So did God create us? Or did we create God? That's an issue that unites people across the theistic world. Even religious, God-believing Jewish people will say, "That's an issue we really have a stake in, so let's debate that question first. Let us settle that question first. There are plenty of other important questions on which we may not agree, and we'll have a wonderful time discussing those questions after we've settled the first one. We will approach those questions in a better spirit because we have worked together for this important common end."

...

[The Wedge is] inherently an ecumenical movement. Michael Behe is a Roman Catholic. The next book that is coming out from Cambridge University Press by one of my close associates is by an evangelical convert to Greek Orthodoxy. We have a lot of Protestants, too. The point is that we have this broad-based intellectual movement that is enabling us to get a foothold in the scientific and academic journals and in the journals of the various religious faiths.
— Johnson, How The Evolution Debate Can Be Won

The Discovery Institute consistently denies allegations that its intelligent design agenda has religious foundations, and downplays the religious source of much of its funding. In an interview of Stephen C. Meyer when World News Tonight asked about the Discovery Institute's many evangelical Christian donors the Institute's public relations representative stopped the interview saying "I don't think we want to go down that path."

=== Obfuscation of religious motivation ===
Phillip E. Johnson, largely regarded as the leader of the movement, positions himself as a "theistic realist" against "methodological naturalism" and intelligent design as the method through which God created life. Johnson explicitly calls for intelligent design proponents to obfuscate their religious motivations so as to avoid having intelligent design recognized "as just another way of packaging the Christian evangelical message." Hence intelligent design arguments are carefully formulated in secular terms and intentionally avoid positing the identity of the designer. Johnson has stated that cultivating ambiguity by employing secular language in arguments which are carefully crafted to avoid overtones of theistic creationism is a necessary first step for ultimately introducing the Christian concept of God as the designer. Johnson emphasizes "the first thing that has to be done is to get the Bible out of the discussion" and that "after we have separated materialist prejudice from scientific fact" only then can "biblical issues" be discussed. In the foreword to Creation, Evolution, & Modern Science (2000) Johnson writes "The intelligent design movement starts with the recognition that 'In the beginning was the Word,' and 'In the beginning God created.' Establishing that point isn't enough, but it is absolutely essential to the rest of the gospel message."

=== Organizations ===

==== The Center for Science and Culture ====

The Center for Science and Culture, formerly known as the Center for the Renewal of Science and Culture, is a division of the Discovery Institute. The Center consists of a tightly knit core of people who have worked together for almost a decade to advance intelligent design as both a concept and a movement as necessary adjuncts of its wedge strategy policy. This cadre includes Phillip E. Johnson, Michael Behe, William A. Dembski and Stephen C. Meyer. They are united by a religious vision which, although it varies among the members in its particulars and is seldom acknowledged outside of the Christian press, is predicated on the shared conviction that America is in need of "renewal" which can be accomplished only by unseating "Godless" materialism and instituting religion as its cultural foundation.
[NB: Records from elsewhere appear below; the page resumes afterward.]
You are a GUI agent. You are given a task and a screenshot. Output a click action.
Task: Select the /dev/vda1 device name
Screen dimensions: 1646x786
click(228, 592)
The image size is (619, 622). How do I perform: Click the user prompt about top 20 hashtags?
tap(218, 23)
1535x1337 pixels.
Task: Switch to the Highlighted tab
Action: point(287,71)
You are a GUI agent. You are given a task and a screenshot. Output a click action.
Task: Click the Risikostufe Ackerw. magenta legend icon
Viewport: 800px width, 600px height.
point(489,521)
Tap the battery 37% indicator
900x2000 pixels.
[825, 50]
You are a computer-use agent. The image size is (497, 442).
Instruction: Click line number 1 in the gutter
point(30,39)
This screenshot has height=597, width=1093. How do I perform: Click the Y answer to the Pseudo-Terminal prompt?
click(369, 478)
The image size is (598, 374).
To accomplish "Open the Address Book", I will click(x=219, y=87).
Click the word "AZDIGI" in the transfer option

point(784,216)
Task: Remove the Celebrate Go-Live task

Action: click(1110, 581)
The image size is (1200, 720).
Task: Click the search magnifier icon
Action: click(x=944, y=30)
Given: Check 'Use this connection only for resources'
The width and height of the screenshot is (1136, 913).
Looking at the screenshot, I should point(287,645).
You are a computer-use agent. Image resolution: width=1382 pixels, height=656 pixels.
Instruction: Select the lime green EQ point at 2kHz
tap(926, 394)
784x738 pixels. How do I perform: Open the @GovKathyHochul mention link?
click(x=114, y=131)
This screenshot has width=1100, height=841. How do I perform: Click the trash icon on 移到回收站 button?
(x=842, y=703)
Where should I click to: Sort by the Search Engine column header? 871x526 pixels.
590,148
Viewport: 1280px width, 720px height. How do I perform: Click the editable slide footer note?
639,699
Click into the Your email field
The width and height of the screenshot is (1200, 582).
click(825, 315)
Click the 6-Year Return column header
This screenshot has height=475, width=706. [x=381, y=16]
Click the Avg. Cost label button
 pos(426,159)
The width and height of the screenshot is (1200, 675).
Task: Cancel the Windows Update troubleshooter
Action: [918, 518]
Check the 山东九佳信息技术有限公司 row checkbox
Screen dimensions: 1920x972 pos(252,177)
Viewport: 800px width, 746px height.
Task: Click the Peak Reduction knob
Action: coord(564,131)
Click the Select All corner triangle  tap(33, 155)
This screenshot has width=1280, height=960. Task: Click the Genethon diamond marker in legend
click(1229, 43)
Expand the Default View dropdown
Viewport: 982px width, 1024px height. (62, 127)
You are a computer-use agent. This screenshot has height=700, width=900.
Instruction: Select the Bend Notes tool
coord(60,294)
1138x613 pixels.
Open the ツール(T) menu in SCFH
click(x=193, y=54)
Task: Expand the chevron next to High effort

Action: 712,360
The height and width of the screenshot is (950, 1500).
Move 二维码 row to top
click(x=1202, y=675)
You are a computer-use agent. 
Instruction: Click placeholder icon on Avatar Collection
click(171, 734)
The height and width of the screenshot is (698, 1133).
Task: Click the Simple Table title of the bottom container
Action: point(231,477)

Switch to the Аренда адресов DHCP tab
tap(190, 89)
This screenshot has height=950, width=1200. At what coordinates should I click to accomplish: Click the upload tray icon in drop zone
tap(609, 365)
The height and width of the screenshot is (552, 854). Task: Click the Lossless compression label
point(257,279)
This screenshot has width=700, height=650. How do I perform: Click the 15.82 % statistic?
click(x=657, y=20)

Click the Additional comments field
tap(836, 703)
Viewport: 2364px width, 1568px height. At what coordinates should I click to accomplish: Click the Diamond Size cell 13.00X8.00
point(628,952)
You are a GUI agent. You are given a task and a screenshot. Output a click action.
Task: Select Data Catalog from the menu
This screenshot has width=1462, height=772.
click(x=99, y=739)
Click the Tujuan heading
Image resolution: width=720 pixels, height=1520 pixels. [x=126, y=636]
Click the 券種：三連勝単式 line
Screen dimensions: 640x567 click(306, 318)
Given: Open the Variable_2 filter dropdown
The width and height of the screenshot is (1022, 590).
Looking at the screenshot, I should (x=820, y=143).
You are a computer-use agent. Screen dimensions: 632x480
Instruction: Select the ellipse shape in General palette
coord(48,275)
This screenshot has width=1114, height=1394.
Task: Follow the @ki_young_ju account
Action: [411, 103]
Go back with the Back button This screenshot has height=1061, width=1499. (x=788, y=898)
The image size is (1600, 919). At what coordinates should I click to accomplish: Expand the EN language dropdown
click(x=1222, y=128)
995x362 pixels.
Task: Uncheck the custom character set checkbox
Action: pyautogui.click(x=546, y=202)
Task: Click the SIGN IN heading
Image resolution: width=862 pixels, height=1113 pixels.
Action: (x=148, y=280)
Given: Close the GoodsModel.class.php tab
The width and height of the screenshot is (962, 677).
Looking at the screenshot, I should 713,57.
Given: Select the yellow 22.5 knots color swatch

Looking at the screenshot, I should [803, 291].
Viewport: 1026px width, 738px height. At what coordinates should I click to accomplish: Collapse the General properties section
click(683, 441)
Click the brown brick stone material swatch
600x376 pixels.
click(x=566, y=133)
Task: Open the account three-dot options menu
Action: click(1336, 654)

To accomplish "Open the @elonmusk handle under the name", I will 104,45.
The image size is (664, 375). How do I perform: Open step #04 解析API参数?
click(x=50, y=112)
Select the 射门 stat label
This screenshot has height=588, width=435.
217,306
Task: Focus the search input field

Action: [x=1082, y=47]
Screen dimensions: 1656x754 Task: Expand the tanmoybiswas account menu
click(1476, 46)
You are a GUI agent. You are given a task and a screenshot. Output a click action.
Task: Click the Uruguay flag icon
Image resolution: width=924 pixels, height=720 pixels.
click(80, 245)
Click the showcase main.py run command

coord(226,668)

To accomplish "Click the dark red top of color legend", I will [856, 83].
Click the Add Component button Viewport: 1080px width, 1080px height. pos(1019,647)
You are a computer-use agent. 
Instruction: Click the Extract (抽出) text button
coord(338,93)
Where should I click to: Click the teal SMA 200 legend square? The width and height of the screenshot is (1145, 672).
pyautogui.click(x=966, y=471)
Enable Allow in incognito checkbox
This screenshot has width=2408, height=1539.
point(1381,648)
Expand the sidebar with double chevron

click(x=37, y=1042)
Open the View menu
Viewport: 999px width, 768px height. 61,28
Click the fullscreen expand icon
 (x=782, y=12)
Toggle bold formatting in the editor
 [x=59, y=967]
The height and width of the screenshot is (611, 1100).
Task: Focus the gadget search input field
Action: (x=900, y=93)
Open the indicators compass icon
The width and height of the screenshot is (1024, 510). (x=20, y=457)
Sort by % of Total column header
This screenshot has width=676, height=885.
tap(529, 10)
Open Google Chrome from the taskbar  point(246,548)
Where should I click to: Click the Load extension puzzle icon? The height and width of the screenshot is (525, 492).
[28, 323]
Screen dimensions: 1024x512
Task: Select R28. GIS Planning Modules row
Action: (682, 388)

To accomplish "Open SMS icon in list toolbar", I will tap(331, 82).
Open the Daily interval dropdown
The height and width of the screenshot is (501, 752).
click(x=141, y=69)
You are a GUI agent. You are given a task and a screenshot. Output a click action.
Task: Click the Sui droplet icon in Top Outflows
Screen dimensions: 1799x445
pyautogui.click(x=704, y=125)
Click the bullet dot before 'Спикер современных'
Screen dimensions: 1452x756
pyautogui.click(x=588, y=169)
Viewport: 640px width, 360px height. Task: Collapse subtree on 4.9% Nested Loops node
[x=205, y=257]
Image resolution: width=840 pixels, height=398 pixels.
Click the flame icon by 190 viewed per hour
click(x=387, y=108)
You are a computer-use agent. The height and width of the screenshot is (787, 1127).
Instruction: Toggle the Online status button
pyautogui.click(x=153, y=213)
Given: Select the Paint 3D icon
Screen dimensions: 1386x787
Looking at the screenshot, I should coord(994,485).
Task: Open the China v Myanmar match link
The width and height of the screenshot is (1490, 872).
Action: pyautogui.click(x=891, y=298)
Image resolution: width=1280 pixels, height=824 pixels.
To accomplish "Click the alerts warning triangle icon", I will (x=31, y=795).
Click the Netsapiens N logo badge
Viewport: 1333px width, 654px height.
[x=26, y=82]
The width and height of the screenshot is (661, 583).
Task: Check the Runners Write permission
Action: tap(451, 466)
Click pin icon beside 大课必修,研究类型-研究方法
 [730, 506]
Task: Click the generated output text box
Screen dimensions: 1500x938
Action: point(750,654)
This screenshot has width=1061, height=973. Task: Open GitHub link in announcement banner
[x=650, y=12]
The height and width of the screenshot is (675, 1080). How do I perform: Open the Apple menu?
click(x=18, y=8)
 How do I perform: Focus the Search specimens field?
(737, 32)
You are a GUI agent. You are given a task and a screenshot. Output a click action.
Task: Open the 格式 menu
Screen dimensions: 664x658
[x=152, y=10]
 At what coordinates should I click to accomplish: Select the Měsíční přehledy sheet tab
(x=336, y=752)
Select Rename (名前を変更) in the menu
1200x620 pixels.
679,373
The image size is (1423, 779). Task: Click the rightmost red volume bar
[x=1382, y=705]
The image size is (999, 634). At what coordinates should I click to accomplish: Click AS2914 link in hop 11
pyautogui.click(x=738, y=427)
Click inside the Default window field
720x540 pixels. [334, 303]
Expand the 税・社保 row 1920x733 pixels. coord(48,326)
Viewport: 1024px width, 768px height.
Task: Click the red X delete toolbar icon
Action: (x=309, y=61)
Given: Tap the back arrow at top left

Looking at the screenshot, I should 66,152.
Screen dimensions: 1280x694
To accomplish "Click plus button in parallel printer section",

In his keynote address at the "Research and Progress in intelligent design" (RAPID) conference held in 2002 at Biola University, William A. Dembski described intelligent design's "dual role as a constructive scientific project and as a means for cultural renaissance." In a similar vein, the movement's hub, the Discovery Institute's Center for Science and Culture had until 2002 been the "Center for the Renewal of Science and Culture." Explaining the name change, a spokesperson for the CSC insisted that the old name was simply too long. However, the change followed accusations that the center's real interest was not science but reforming culture along lines favored by conservative Christians.

Critics of the movement cite the Wedge Document as confirmation of this criticism and assert that the movement's leaders, particularly Phillip E. Johnson, view the subject as a culture war: "Darwinian evolution is not primarily important as a scientific theory but as a culturally dominant creation story. ... When there is radical disagreement in a commonwealth about the creation story, the stage is set for intense conflict, the kind of conflict that is known as a 'culture war.'"

Recently the Center for Science and Culture has moderated its previous overtly theistic mission statements to appeal to a broader, more secular audience. It hopes to accomplish this by using less overtly theistic messages and language. Despite this, the Center for Science and Culture still states as a goal a redefinition of science, and the philosophy on which it is based, particularly the exclusion of what it calls the "unscientific principle of materialism," and in particular the acceptance of what it calls "the scientific theory of intelligent design."

Promotional materials from the Discovery Institute acknowledge that the Ahmanson family donated $1.5 million to the Center for Science and Culture, then known as the Center for the Renewal of Science and Culture, for a research and publicity program to "unseat not just Darwinism but also Darwinism's cultural legacy." Mr. Ahmanson funds many causes important to the Christian religious right, including Christian Reconstructionism, whose goal is to place the US "under the control of biblical law." Until 1995, Ahmanson sat on the board of the Christian Reconstructionist Chalcedon Foundation.

==== Other organizations ====
- The Access Research Network (ARN) has become a comprehensive clearinghouse for ID resources, including news releases, publications, multimedia products and an elementary school science curriculum. Its stated mission is "providing accessible information on science, technology and society issues from an intelligent design perspective." Its directors are Dennis Wagner and CSC Fellows Mark Hartwig, Stephen C. Meyer and Paul A. Nelson. Its 'Friends of ARN' is also dominated by CSC Fellows.
- The Foundation for Thought and Ethics (FTE) is a Christian non-profit organization based in Richardson, Texas, that publishes textbooks and articles promoting intelligent design, abstinence, and Christian nationism. CSC Fellows Charles Thaxton and William A. Dembski have served as academic editors for the Foundation. The FTE has close associations with the Discovery Institute, hub of the intelligent design movement and other religious Christian groups.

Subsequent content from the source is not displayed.